感染防御の観点から多くの医師・医学者が、この時期の開催に懐疑的だった東京オリンピックがたけなわです。疫学的に、運動を習慣的に行っている人は、同年齢の対照に比較して、悪性腫瘍の発生頻度や上気道感染の罹患率が低く、平均寿命も長いと言われていますが、極限まで身体を鍛え抜いている五輪アスリートなどの場合はどうなのでしょうか?

今回の【識者の眼】では早川智氏(日本大学医学部病態病理学系微生物学分野教授)が「スポーツと免疫・感染症」と題して寄稿しています。ぜひ、お読みください。

東京オリンピックもたけなわである。感染防御の観点から多くの医師・医学者はこの時期の開催には懐疑的だったが、ニュースで日本選手の活躍を聞くと心が躍る。古代ギリシアの哲人プラトンは、『魂の健全性』を保つのはバランスのとれた食事と十分な睡眠に加えて適切な運動としている。現代でも疫学的に、運動を習慣的に行っている人は、同年齢の対照に比較して、悪性腫瘍の発生頻度や上気道感染の罹患率が低く、平均寿命も長いという。実際、近年の臨床的研究から、運動が免疫系さらに高次神経機能を含む全身に及ぼす影響が明らかになってきた。一般に、高齢者や慢性疾患を持つ人では、定期的に中程度の運動を行うことは感染防御に有益であるという。

しかし、軽度-中等度の運動が活性を高める一方、過剰な運動負荷は抑制的に作用する。世間では、筋骨隆々たる、あるいはカモシカのようにしなやかなスポーツ選手は体力が有り余っていて、感染症など縁がないと思われている。しかし、これは大いなる誤解である。先に述べたように、適切な運動が感染に対する抵抗力を高めることは間違いがない。しかし、何事も過ぎたるは及ばざるがごとし。重要なのは運動負荷の量であり、健常者であっても、加重な運動負荷は一過性の感染脆弱性を引き起こす。
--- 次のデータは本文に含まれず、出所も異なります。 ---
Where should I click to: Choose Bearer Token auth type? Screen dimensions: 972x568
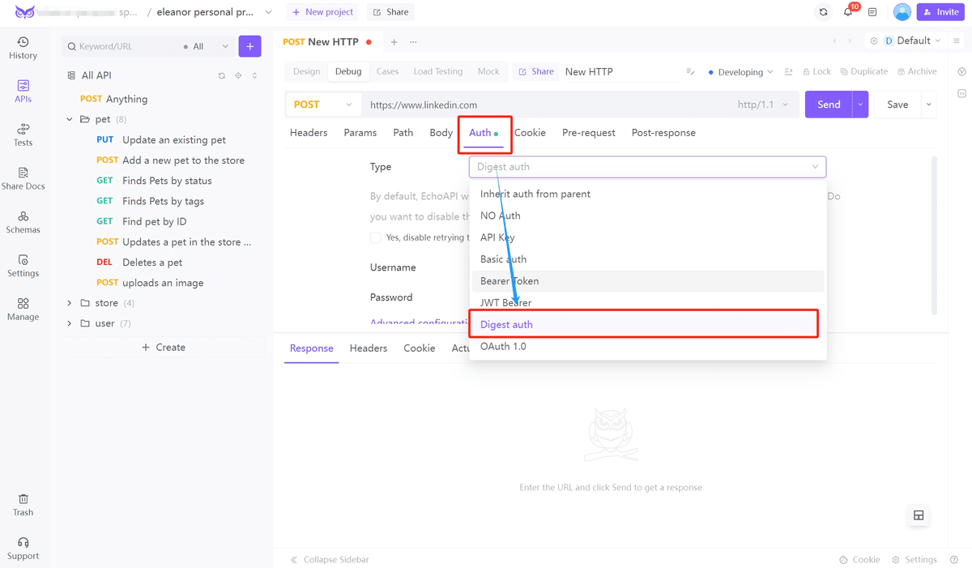pyautogui.click(x=509, y=281)
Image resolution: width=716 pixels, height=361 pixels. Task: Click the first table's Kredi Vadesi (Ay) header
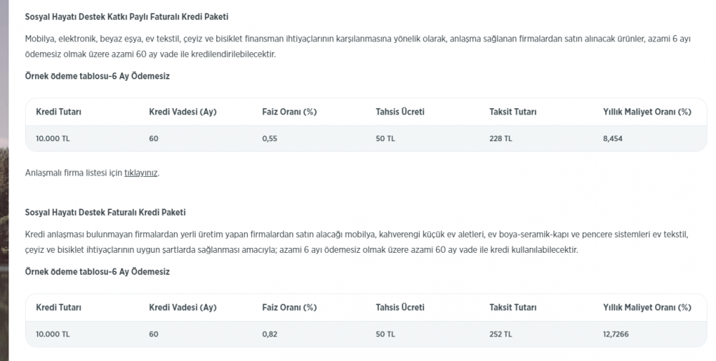[183, 112]
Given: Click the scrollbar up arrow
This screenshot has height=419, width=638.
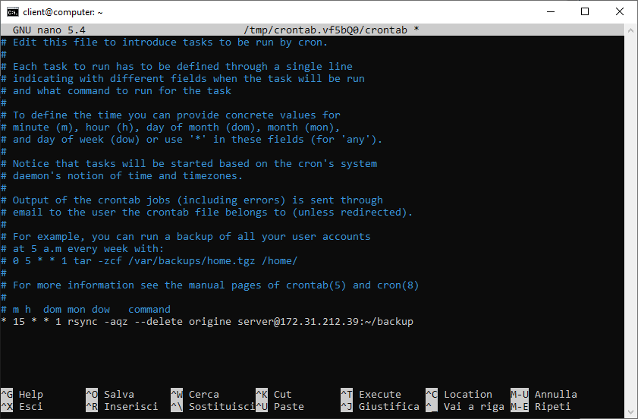Looking at the screenshot, I should click(631, 30).

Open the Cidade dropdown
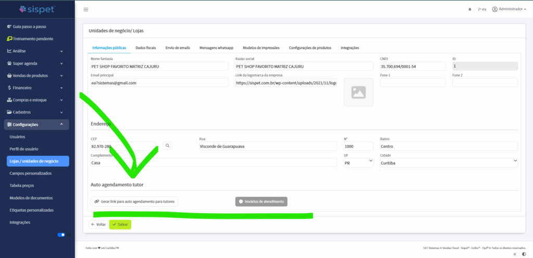[448, 163]
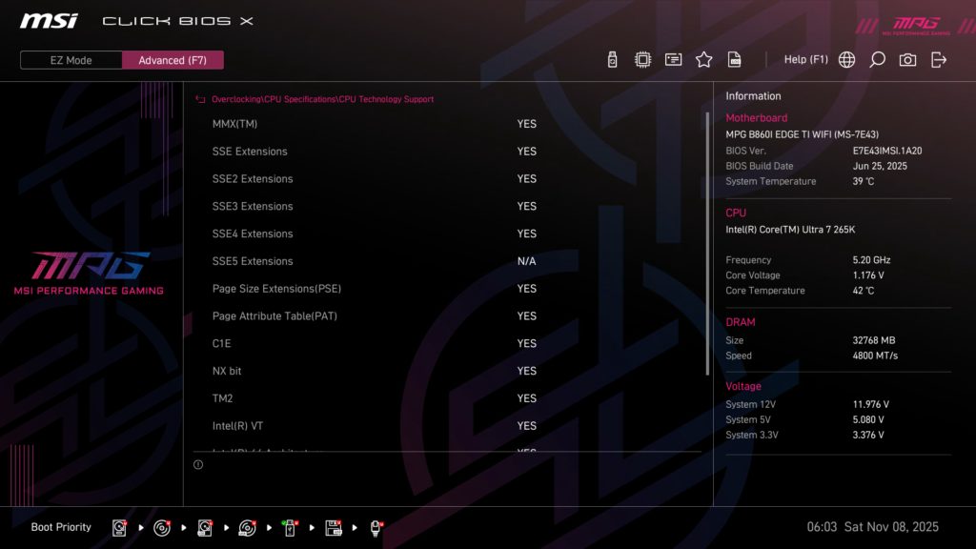Viewport: 976px width, 549px height.
Task: Select the UEFI USB drive with green checkmark
Action: coord(289,527)
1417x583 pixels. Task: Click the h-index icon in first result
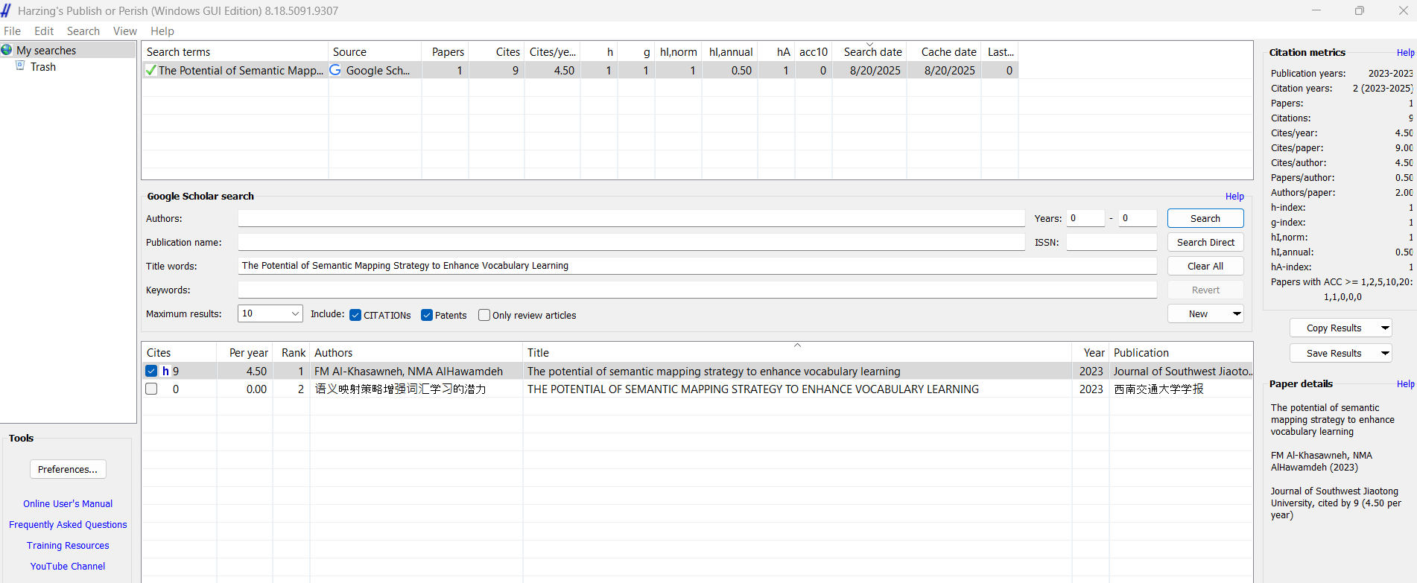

さらに肉体の限界までの競技やトレーニングを行うトップ・アスリートは特に上気道感染や消化器感染に対して非常に脆弱である。その機序として、酸化ストレスや筋組織の損傷による一過性のNK活性低下や、長時間の交感神経興奮によるカテコールアミンや炎症性サイトカインの過剰分泌、腸管の虚血などが想定されている。現在ではトップ・アスリートで喫煙者はまずいないが、スポーツ大会時の精神的緊張と不安、睡眠障害、国内外への旅行と時差、食事と栄養、気温・湿度など自然環境の変化などに加えて、過激な運動自体が免疫を抑制し、感染リスクを増加させる。一流のアスリートほど普段のトレーニング量を把握し、大会に向けて最良のコンディション作りを行う。そして、全てを出し切った大会後に最も感染脆弱性が高まる。つまり、無観客試合は観客間のクラスター発生を防ぐと同時に肉体の極限まで修行を重ねた選手たちを守るという意味もあるのである。全てのアスリートがこの大会を通じて健康に全力を出しきることを祈りたい。